## 小課題
出典のうち、「RepRap Community Japan インタビュー」を含む語句で始まり「緒に置けるサイズにしました。」で終わる部分を、一字も変えずにそのまま出力してください。

─── 出典 ───

RepRap Community Japan インタビュー
オープンソースで3Dプリンタを作る!——次世代ものづくりコミュニティー「RepRap」
——帰国後に加藤さんが開発された3Dプリンタ「atom」は、どんなコンセプトで作られたんですか?
「日本のデスクトップ事情に合わせたサイズというコンセプトで「Huxley」というMendelの縮小版である3Dプリンタと、「Prusa i3」という3Dプリンタをベースに、よりシンプルになるよう改良して、机の上にノートパソコンと一緒に置けるサイズにしました。
本国の設計データを基に、昔からマイコンを作っていた人や回路設計ができるメンバーと一緒になって、日本のならではの出力精度が高いものを目指しました。
機体設計は僕が担当しましたが、制御基板はRepRap Community Japanのメンバーが担当していて、その他にも回路部分やソフトウェアも含め純日本産の3Dプリンタです。

─── 行一覧 ───

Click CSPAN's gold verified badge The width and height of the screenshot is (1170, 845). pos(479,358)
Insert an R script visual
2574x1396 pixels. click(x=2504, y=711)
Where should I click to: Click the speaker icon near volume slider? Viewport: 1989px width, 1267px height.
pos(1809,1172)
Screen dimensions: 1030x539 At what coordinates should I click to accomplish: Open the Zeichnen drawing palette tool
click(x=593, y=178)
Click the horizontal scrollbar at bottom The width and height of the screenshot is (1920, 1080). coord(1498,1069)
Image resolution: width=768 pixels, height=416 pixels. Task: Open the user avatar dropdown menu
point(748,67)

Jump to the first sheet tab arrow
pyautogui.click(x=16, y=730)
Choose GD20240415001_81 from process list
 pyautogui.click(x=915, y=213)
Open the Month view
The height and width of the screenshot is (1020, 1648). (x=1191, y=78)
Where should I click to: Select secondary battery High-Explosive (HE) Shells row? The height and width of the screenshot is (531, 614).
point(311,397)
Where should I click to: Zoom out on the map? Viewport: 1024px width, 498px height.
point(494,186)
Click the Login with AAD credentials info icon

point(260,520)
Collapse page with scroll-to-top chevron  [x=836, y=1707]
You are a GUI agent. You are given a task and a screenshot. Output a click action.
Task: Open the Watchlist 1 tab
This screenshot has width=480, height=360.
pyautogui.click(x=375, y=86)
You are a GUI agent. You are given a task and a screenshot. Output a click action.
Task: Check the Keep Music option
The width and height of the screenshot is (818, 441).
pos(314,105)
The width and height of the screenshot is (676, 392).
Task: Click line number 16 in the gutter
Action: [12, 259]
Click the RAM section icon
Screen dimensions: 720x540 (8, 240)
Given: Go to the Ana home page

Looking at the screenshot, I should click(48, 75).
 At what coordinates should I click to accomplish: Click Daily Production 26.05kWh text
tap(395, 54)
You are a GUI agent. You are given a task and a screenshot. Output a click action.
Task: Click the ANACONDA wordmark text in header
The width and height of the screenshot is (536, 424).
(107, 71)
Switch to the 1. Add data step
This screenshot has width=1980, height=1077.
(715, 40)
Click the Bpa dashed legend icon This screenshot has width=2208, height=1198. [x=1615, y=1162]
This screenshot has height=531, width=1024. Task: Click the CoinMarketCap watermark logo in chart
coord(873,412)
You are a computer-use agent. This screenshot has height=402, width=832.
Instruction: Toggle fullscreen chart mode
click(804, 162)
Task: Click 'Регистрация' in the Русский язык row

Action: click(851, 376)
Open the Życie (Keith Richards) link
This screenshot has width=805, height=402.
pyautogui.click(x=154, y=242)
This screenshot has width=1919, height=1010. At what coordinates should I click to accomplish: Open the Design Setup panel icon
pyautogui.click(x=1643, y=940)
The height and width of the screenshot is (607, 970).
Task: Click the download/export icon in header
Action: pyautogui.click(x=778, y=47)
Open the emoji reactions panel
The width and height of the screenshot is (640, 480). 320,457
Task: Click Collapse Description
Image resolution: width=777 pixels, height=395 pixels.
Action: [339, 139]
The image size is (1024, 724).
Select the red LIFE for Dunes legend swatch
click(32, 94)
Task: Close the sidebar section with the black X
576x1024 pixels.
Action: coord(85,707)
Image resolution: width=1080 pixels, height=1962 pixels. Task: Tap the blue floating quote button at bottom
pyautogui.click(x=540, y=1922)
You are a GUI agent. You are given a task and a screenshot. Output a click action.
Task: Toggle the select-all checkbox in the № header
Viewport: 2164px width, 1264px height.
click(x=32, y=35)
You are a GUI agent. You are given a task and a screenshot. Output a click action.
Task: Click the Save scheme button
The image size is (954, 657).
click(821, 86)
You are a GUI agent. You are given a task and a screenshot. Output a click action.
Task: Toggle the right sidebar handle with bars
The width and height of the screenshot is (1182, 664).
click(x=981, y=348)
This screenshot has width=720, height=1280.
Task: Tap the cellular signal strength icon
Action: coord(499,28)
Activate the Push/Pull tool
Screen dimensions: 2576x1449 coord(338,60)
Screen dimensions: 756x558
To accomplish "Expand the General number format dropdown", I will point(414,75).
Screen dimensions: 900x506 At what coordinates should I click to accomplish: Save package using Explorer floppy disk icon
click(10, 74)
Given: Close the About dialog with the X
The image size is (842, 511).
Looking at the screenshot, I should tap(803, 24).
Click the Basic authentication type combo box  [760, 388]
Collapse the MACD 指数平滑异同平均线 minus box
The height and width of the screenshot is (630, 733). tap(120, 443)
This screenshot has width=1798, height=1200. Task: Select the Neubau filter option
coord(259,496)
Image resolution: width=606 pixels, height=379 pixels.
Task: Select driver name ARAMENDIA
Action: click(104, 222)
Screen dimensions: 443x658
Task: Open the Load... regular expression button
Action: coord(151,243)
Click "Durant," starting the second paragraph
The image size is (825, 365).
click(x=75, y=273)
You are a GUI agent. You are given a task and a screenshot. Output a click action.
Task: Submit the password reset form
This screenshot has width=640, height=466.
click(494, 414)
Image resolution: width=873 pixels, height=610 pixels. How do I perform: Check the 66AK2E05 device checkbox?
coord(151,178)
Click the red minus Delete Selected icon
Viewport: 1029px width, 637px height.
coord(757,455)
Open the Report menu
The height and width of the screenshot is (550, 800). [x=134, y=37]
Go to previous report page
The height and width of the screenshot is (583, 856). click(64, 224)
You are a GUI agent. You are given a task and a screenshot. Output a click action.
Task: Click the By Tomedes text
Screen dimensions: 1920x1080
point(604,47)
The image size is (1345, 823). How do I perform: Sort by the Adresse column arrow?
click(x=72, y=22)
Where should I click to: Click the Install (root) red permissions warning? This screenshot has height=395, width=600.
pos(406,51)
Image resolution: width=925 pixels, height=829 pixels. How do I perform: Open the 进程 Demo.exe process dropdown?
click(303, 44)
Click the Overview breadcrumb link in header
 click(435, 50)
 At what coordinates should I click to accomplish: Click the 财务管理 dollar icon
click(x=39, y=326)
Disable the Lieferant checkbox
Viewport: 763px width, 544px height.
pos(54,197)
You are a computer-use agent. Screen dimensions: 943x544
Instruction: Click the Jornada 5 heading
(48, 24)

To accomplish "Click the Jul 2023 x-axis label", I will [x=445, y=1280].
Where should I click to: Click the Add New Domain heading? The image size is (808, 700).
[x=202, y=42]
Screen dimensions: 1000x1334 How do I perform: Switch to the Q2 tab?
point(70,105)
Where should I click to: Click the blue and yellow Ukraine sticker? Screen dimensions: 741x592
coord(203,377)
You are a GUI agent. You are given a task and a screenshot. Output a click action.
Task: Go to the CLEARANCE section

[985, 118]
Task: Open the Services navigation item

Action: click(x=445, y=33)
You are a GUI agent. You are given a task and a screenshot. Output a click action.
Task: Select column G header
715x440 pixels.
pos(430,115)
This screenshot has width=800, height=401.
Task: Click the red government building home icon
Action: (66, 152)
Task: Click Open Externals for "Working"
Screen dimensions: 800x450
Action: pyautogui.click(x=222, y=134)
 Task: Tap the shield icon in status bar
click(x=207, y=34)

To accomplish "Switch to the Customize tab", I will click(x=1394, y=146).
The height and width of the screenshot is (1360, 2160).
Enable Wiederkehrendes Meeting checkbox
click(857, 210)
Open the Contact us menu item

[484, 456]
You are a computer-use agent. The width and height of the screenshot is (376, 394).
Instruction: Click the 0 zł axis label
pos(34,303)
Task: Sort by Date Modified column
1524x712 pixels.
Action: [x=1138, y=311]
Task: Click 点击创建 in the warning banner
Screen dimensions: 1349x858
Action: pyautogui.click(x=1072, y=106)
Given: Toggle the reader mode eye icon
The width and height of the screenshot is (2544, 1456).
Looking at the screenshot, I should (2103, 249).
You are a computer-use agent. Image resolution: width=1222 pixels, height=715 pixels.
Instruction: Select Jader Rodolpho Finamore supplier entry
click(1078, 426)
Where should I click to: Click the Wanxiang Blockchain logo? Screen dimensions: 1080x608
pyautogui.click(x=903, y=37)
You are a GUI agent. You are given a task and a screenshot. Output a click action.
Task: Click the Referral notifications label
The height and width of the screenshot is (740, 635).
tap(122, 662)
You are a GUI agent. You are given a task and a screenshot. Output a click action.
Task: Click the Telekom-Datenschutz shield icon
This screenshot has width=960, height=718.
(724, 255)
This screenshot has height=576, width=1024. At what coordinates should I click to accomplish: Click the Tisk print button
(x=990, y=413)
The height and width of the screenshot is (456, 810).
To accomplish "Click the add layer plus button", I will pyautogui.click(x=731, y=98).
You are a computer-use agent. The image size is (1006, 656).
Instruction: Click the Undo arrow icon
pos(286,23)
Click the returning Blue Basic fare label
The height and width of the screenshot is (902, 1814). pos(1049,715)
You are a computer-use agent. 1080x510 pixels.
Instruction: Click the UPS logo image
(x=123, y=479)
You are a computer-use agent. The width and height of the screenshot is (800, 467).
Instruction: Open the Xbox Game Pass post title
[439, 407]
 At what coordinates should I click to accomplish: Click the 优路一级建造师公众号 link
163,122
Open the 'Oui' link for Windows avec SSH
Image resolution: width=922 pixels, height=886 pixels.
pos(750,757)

───

## 最終結果
RepRap Community Japan インタビュー
オープンソースで3Dプリンタを作る!——次世代ものづくりコミュニティー「RepRap」
——帰国後に加藤さんが開発された3Dプリンタ「atom」は、どんなコンセプトで作られたんですか?
「日本のデスクトップ事情に合わせたサイズというコンセプトで「Huxley」というMendelの縮小版である3Dプリンタと、「Prusa i3」という3Dプリンタをベースに、よりシンプルになるよう改良して、机の上にノートパソコンと一緒に置けるサイズにしました。